== Data to examine ==

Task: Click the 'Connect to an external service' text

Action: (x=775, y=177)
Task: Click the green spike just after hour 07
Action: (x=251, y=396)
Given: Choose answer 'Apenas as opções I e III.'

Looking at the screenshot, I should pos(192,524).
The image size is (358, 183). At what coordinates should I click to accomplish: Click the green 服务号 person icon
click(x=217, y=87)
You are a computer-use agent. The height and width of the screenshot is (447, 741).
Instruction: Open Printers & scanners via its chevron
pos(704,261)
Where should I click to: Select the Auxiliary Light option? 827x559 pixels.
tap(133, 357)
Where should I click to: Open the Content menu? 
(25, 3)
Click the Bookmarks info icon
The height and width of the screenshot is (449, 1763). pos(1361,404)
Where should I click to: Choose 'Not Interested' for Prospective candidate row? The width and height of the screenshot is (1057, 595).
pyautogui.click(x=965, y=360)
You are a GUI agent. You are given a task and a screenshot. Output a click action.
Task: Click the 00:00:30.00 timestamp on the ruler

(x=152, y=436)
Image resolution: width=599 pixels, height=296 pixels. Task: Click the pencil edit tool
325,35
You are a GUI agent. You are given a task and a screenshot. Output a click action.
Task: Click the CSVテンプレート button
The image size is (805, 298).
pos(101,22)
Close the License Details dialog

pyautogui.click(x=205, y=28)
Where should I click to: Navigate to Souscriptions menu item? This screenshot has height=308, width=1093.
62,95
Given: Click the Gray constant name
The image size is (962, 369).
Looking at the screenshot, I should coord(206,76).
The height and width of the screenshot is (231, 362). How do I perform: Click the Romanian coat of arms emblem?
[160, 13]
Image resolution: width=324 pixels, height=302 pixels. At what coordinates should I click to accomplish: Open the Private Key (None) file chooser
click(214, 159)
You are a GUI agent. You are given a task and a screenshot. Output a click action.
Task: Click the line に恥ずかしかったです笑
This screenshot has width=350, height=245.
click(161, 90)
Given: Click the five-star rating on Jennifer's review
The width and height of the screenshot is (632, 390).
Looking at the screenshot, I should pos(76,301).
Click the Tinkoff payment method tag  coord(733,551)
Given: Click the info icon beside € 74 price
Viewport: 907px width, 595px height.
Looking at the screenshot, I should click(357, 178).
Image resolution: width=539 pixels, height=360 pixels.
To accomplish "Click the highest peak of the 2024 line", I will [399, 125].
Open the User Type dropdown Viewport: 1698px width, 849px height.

===

■ Aim of the exercise ■
The data above needs to be given again exactly, with no line left out.

■ Result of the task ■
Task: Click the 'Connect to an external service' text

Action: (x=775, y=177)
Task: Click the green spike just after hour 07
Action: (x=251, y=396)
Given: Choose answer 'Apenas as opções I e III.'

Looking at the screenshot, I should pos(192,524).
The image size is (358, 183). At what coordinates should I click to accomplish: Click the green 服务号 person icon
click(x=217, y=87)
You are a computer-use agent. The height and width of the screenshot is (447, 741).
Instruction: Open Printers & scanners via its chevron
pos(704,261)
Where should I click to: Select the Auxiliary Light option? 827x559 pixels.
tap(133, 357)
Where should I click to: Open the Content menu? 
(25, 3)
Click the Bookmarks info icon
The height and width of the screenshot is (449, 1763). pos(1361,404)
Where should I click to: Choose 'Not Interested' for Prospective candidate row? The width and height of the screenshot is (1057, 595).
pyautogui.click(x=965, y=360)
You are a GUI agent. You are given a task and a screenshot. Output a click action.
Task: Click the 00:00:30.00 timestamp on the ruler

(x=152, y=436)
Image resolution: width=599 pixels, height=296 pixels. Task: Click the pencil edit tool
325,35
You are a GUI agent. You are given a task and a screenshot. Output a click action.
Task: Click the CSVテンプレート button
The image size is (805, 298).
pos(101,22)
Close the License Details dialog

pyautogui.click(x=205, y=28)
Where should I click to: Navigate to Souscriptions menu item? This screenshot has height=308, width=1093.
62,95
Given: Click the Gray constant name
The image size is (962, 369).
Looking at the screenshot, I should coord(206,76).
The height and width of the screenshot is (231, 362). How do I perform: Click the Romanian coat of arms emblem?
[160, 13]
Image resolution: width=324 pixels, height=302 pixels. At what coordinates should I click to accomplish: Open the Private Key (None) file chooser
click(214, 159)
You are a GUI agent. You are given a task and a screenshot. Output a click action.
Task: Click the line に恥ずかしかったです笑
This screenshot has width=350, height=245.
click(161, 90)
Given: Click the five-star rating on Jennifer's review
The width and height of the screenshot is (632, 390).
Looking at the screenshot, I should pos(76,301).
Click the Tinkoff payment method tag  coord(733,551)
Given: Click the info icon beside € 74 price
Viewport: 907px width, 595px height.
Looking at the screenshot, I should click(357, 178).
Image resolution: width=539 pixels, height=360 pixels.
To accomplish "Click the highest peak of the 2024 line", I will [399, 125].
Open the User Type dropdown Viewport: 1698px width, 849px height.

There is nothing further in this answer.